クリスタルの脅しではないものを感じ取ったのか、ボスは目を見開いていく。それはもう、不細工に。
「な、何だ貴様………」
「スノーヴァとアイシリィは俺の両親だ」
「ということは貴様、ノータンの………!!」
「俺はずっと復讐をしたかった。でも抑え込んでいた。復讐は復讐を呼び負の連鎖の復讐劇が始まる。でも…………お前みたいなマフィアなら復讐は呼ばない。知ってるか?お前ら、マフィア界でも嫌われてるんだと。これ以上無い復讐だよな。最高」
嘲笑を浮かべ、クリスタルは引き金を引いた。
だが、当たらなかった。当てなかった。
僅かに首筋に線が走っている。
「誰が1発で殺るかよ。じわじわと殺るのがいいんだよなぁ?」
月がまた手を動かす。声にならない悲鳴で部下達が全身氷に包まれた。ボスは小さく「嫌だ、死にたくない、止めてくれ」と呟いている。顔を残して埋めていく。
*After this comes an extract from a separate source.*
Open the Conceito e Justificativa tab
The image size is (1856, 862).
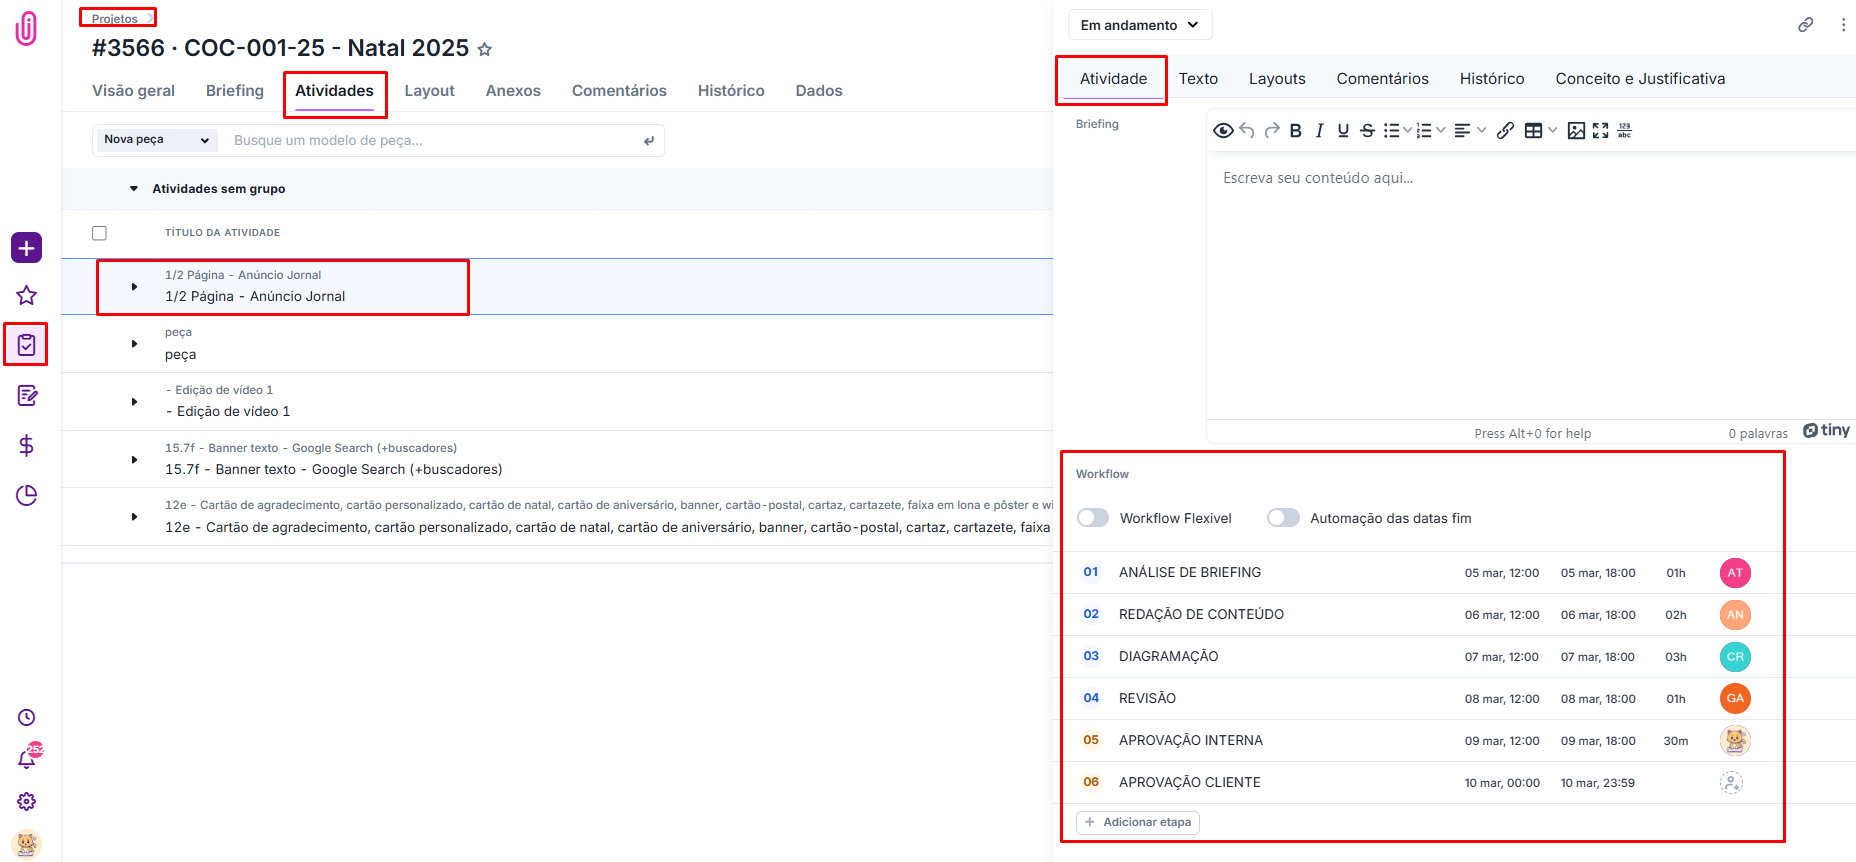tap(1640, 79)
クリスタルが笑って指を鳴らせば、カルータも、ボスも凍りに包まれた。
氷付けの人間が、6人出来上がった。
クリスタルは嘲笑を浮かべ、一息吐き、崩れる。それを月が支えた。
「お疲れ様です、所長」
「……あぁ」
「もう復讐に悩まなくていいんですよ、クリス義兄さん。泣いていいです」
「…………うん、月…」
立てない身体で月の腰に手を回す。小さく震える身体。もう齢19の男は、五年間の苦しみに耐えた。それを、果たした。願ってもいないことだった。
今度は、月がその頭を撫でる。
義理の兄であるクリスタルが幼く感じられる姿は、久しぶりだった。
九年前、孤児だった彼女を拾い、育ての親として可愛がってくれた彼の両親。戸籍も血の繋がりもないが、兄妹として育てられた。黎明堂は、家族のような繋がりだった。そんな月にはまだ義理と呼べる兄がいるし、クリスタルにもいる。それが壊されたのは五年前。
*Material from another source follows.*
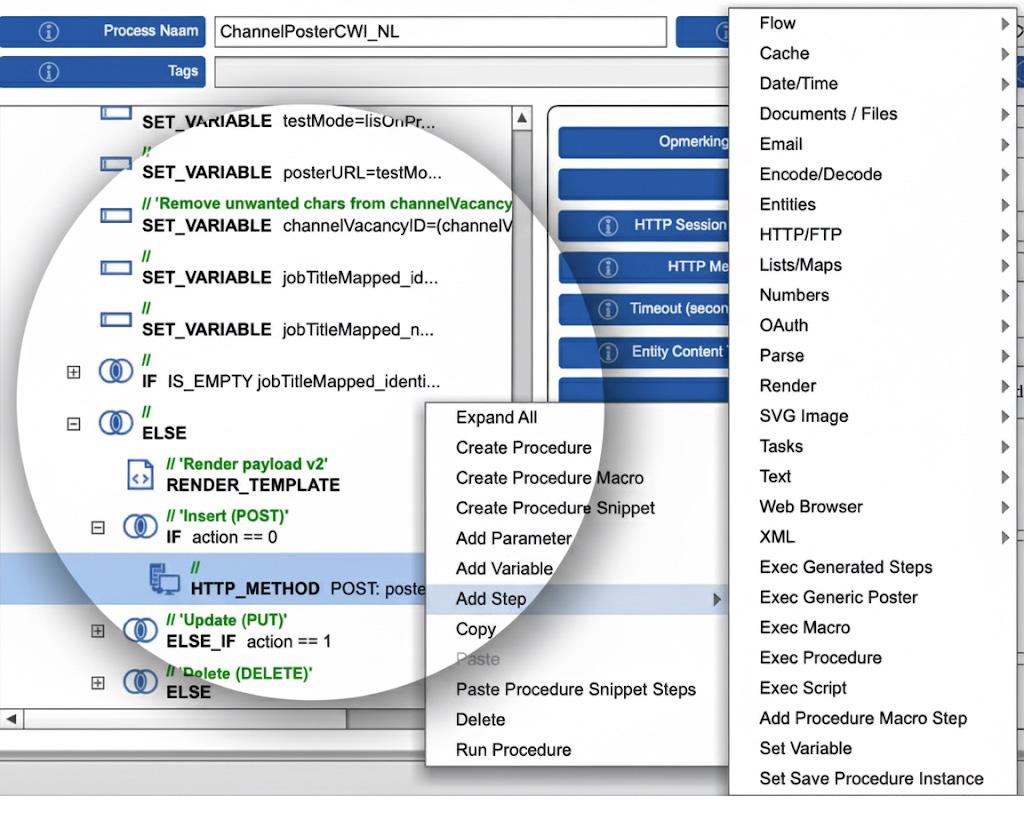Click info icon on Timeout field
This screenshot has width=1024, height=830.
[x=607, y=310]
月も、クリスタルも、黎明堂のメンバー六人は見てしまった。"親"の過ぎ去った最期を。
街の街灯に身体を引き裂かれ臓器を掻き回され手足をもがれた両親の遺体。首はおかしな方向を向き、もがれた手足は肉をミンチにされ骨を置かれていた。服などなかった。人間の形をした、肉塊でしかなかった。
クリスタルの復讐は、それを見たときから始まっていた。始まってしまった。
それに、終止符が打たれたのは、五年後の3月2日だった。
「……帰ろうか、月…つか片付けしなきゃ」
「……はい。外も中も、皆で片付けをしましょう」
それでも黎明堂のメンバーが抱える復讐はまだ終わらない。
『
マフィア『パピーファミリー』
五年前にノータンの人間を二人残虐して有名になった。
だが考えの無さとやり方が各巨大マフィアからは毛嫌いされているという情報が噂に流れている。
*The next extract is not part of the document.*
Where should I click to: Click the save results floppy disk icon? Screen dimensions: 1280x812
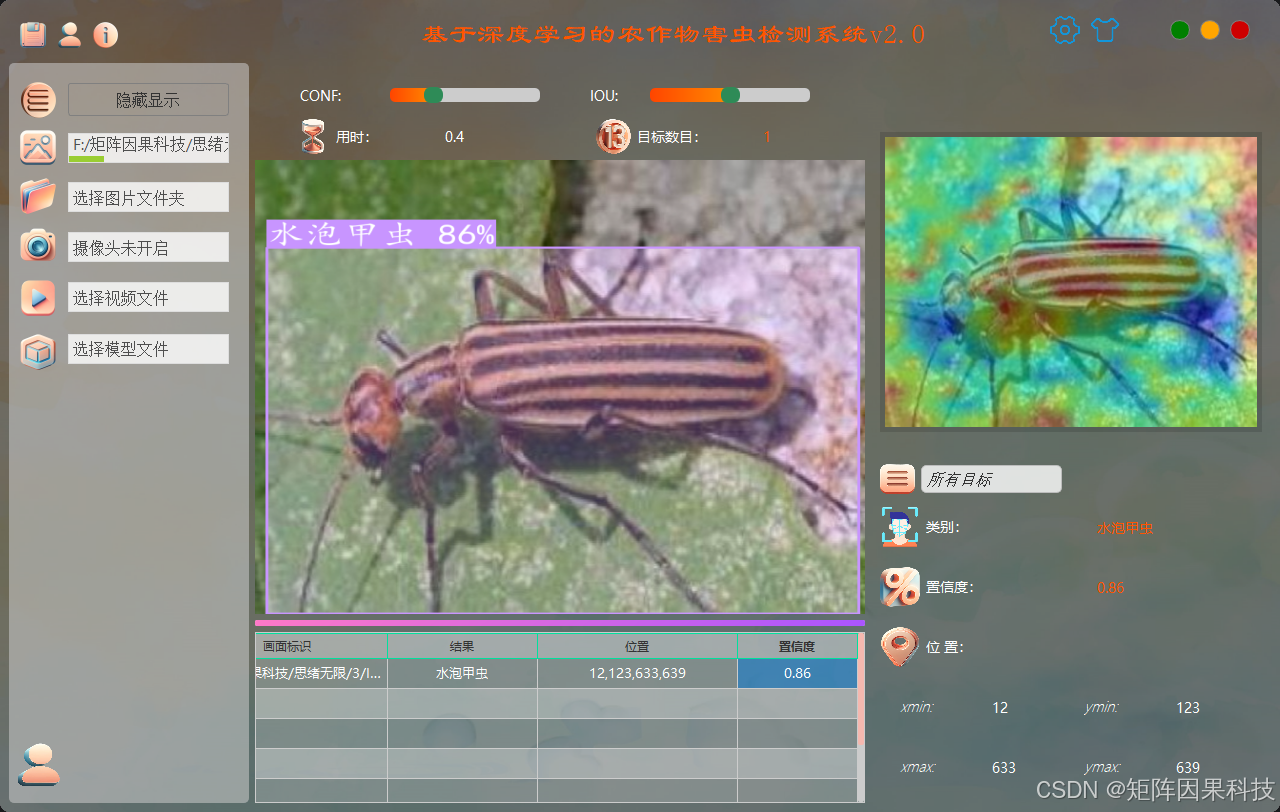[x=31, y=32]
ノータンを利用して麻薬を広めようとしたと構成員は語っている。
大きい顔をしているがカルータ以外に強者はいないそうだ。
3月3日、ボスの行方不明で警察にアジトがばれ、拘束。解散。
構成員は警察が拘束、しかしボスを含む五人は未だ行方不明。
警察は引き続き行方を追っている
』
3月4日、カーラ新聞朝刊より抜粋。